Baricevic responded in an interview with the BND after he addressed the Belleville Chamber of Commerce's monthly Issues & Eggs event at the National Shrine of Our Lady of the Snows.
"We do our jobs. We get there in the morning and respond to the needs of the citizens," Baricevic said after the breakfast. "Our opportunity to interact is in the courtroom."
Baricevic did not mention the scandal during his speech. No one asked him about it when he opened the floor for questions.
Former Circuit Judge Mike Cook was arrested May 22 outside a Belleville home. Cook was charged in federal court with possession of heroin and being a user of a controlled substance in possession of a firearm. Cook is in a drug rehabilitation facility and the charges are pending. He has surrendered his law license.
Former St. Clair County probation officer James Fogarty also faces drug charges after he told an FBI investigator that he used cocaine with Cook and Joe Christ, a longtime St. Clair County prosecutor who was appointed an associate judge shortly before his death. Christ died as a result of a cocaine overdose at Cook's hunting cabin in Pike County in central Illinois, according to a coroner's report.
Federal drug charges against Fogarty also are pending.
Circuit Judges Zina Cruse, Robert Haida, Andrew Gleeson, Vincent Lopinot and associate judges Randy Kelley, Heinz Rudolf, Ellen Dauber, Julie Katz and Walter Brandon attended the breakfast.
Baricevic told the chamber members that judges most often see people who are unhappy to be in court, whether in a misdemeanor or traffic case, divorce or custody matter or a litigant in a civil suit.
Baricevic pointed to tightening state and county budgets leading to reductions in staff and stretched services.
But the judiciary continues to try to address needs by courtroom renovations that allow the courtrooms to be handicapped accessible and implement more technology.
The court also created drug court, veterans court and mental health court to offer more chances at rehabilitation and a reduction in incarceration and the resulting costs, Baricevic said.

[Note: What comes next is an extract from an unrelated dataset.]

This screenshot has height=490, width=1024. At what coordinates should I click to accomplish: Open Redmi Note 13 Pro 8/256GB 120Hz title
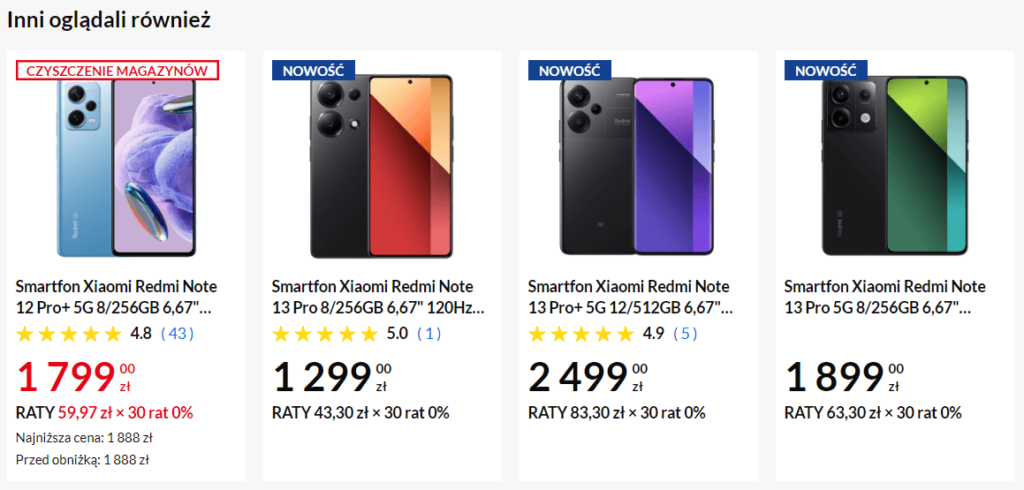point(377,296)
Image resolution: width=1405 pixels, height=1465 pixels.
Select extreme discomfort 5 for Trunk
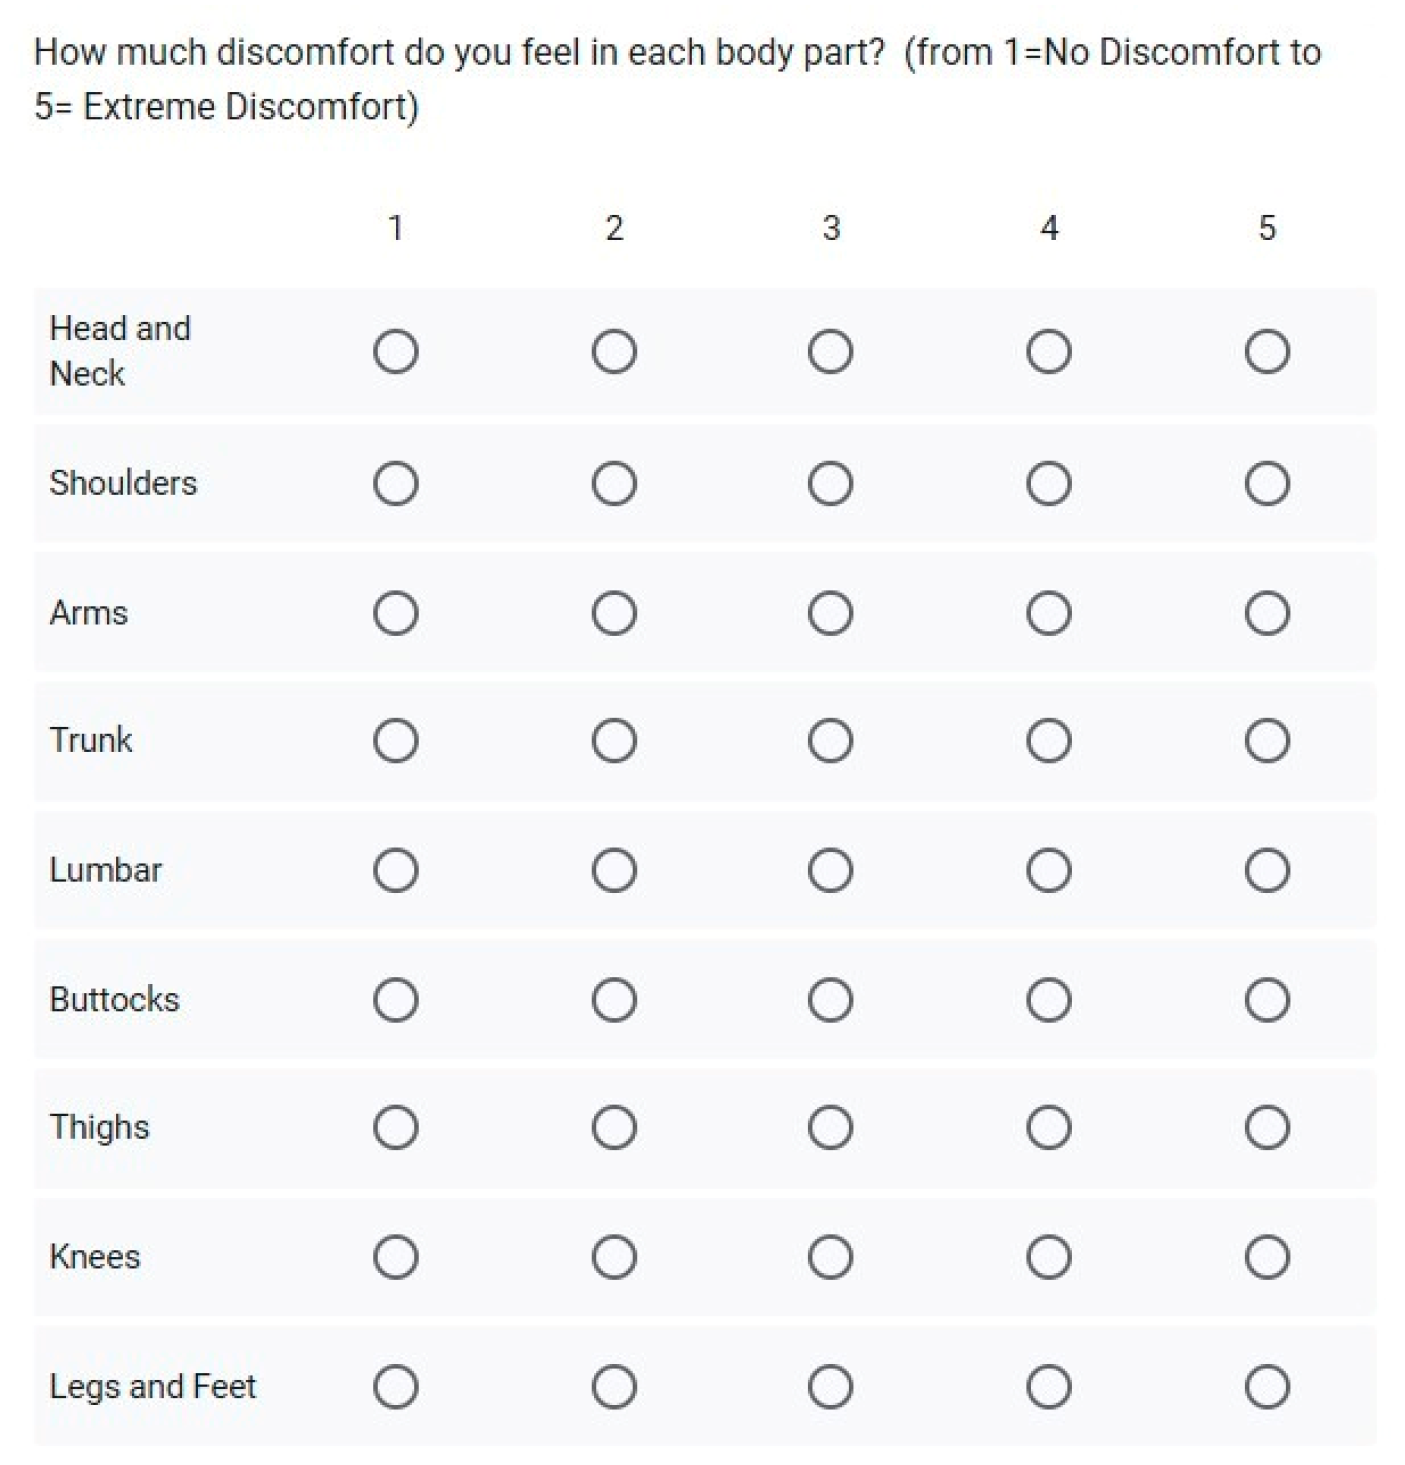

Arbitration is reducing caseloads and cutting costs for litigants, Baricevic said.
The county is moving toward electronic filing of documents to save storage space, add public access to court documents and save litigants legal fees.
Baricevic said the judiciary and the county also are trying to facilitate the return of the Illinois Workers' Compensation Commission hearing to the courthouse in Belleville. The hearings were moved to Collinsville after the arbitrator who presided over the Belleville docket, Jennifer Teague, resigned in the wake of a scandal over access to a high-profile workers' compensation case and her handling of her own workers' comp case. She is now known as Jennifer Carril.

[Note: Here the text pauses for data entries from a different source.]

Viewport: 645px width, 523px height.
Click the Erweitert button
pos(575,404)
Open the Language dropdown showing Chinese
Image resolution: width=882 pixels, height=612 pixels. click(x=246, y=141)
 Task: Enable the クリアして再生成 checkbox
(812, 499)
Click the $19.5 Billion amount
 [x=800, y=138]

"Right now, it's not an absolute. All the details are worked out," Baricevic said. "We just need the governor's office to make a decision."
Baricevic ended by addressing judicial discipline, which he noted was handled by the Illinois Judicial Inquiry Board.
He urged attendees to "be good citizens" and if they see something they think is inappropriate to report it either to him or to the Judicial Inquiry Board. He added that when citizens are involved in the judicial process, they become the conscience of the community.
"You are the eyes and souls of the community," he said.